◆ **EXCERPTED PASSAGE**:
### Codio Activity 4.2: Complex Joins on Datasets

**Expected Time: 60 Minutes**

**Total Points: 10**

![](images/kiva.png)

This assignment focuses on using pandas merge to answer questions using multiple data sources.  Here you will combine data and use many of the earlier `pandas` methods together with the `merge` function to extract insights from our data source.  The data comes from the Kiva loan provider organization and was part of a kaggle Data Science for good contest [here](https://www.kaggle.com/kiva/data-science-for-good-kiva-crowdfunding).

#### Index:

- [Problem 1](#Problem-1)
- [Problem 2](#Problem-2)
- [Problem 3](#Problem-3)
- [Problem 4](#Problem-4)
- [Problem 5](#Problem-5)

### The Data

Kiva allows users to fund loans to small organizations around the world.  The four datasets contain a subset of the data provided on kaggle and describe information on the individual loan, when it was given, where the borrowers were located, and what the loans were being used for.  Below, the data is loaded into four DataFrames and the first two rows of each displayed.  Note the shared `id` column across all four datasets.

In [1]:
import pandas as pd

In [2]:
crowdsource = pd.read_csv('data/kiva/crowdsource.csv')
crowdsource.head(2)

Unnamed: 0,id,posted_time,funded_time,lender_count
0,658776,2014-01-17 21:21:10+00:00,2014-02-05 17:57:55+00:00,33
1,1314847,2017-06-07 02:02:41+00:00,2017-06-21 17:10:38+00:00,9


In [3]:
demographics = pd.read_csv('data/kiva/demographics.csv')
demographics.head(2)

Unnamed: 0,id,country,region,borrower_genders
0,658776,El Salvador,Ciudad El Triunfo,male
1,1314847,Philippines,"Bais, Negros Oriental",female


In [4]:
financials = pd.read_csv('data/kiva/financials.csv')

◆ **COLLECTED DATA**:
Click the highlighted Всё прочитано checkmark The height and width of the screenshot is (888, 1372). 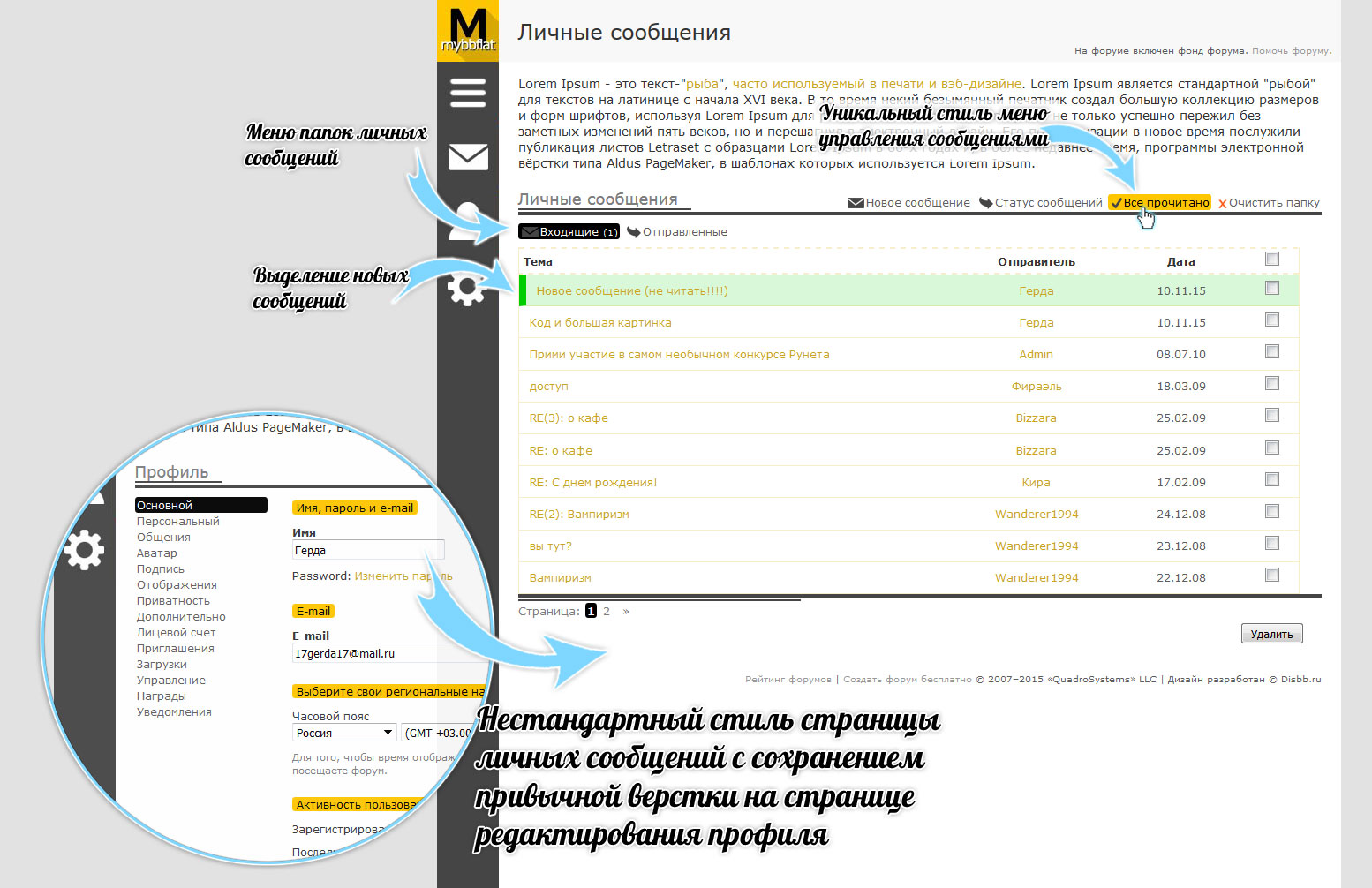(1117, 202)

◆ **WRITTEN TASK**: Reproduce the Kiva complex joins activity in full, word for word. Rely solely on the Kiva complex joins activity, not the listing.

◆ **EXERCISE RESPONSE**:
### Codio Activity 4.2: Complex Joins on Datasets

**Expected Time: 60 Minutes**

**Total Points: 10**

![](images/kiva.png)

This assignment focuses on using pandas merge to answer questions using multiple data sources.  Here you will combine data and use many of the earlier `pandas` methods together with the `merge` function to extract insights from our data source.  The data comes from the Kiva loan provider organization and was part of a kaggle Data Science for good contest [here](https://www.kaggle.com/kiva/data-science-for-good-kiva-crowdfunding).

#### Index:

- [Problem 1](#Problem-1)
- [Problem 2](#Problem-2)
- [Problem 3](#Problem-3)
- [Problem 4](#Problem-4)
- [Problem 5](#Problem-5)

### The Data

Kiva allows users to fund loans to small organizations around the world.  The four datasets contain a subset of the data provided on kaggle and describe information on the individual loan, when it was given, where the borrowers were located, and what the loans were being used for.  Below, the data is loaded into four DataFrames and the first two rows of each displayed.  Note the shared `id` column across all four datasets.

In [1]:
import pandas as pd

In [2]:
crowdsource = pd.read_csv('data/kiva/crowdsource.csv')
crowdsource.head(2)

Unnamed: 0,id,posted_time,funded_time,lender_count
0,658776,2014-01-17 21:21:10+00:00,2014-02-05 17:57:55+00:00,33
1,1314847,2017-06-07 02:02:41+00:00,2017-06-21 17:10:38+00:00,9


In [3]:
demographics = pd.read_csv('data/kiva/demographics.csv')
demographics.head(2)

Unnamed: 0,id,country,region,borrower_genders
0,658776,El Salvador,Ciudad El Triunfo,male
1,1314847,Philippines,"Bais, Negros Oriental",female


In [4]:
financials = pd.read_csv('data/kiva/financials.csv')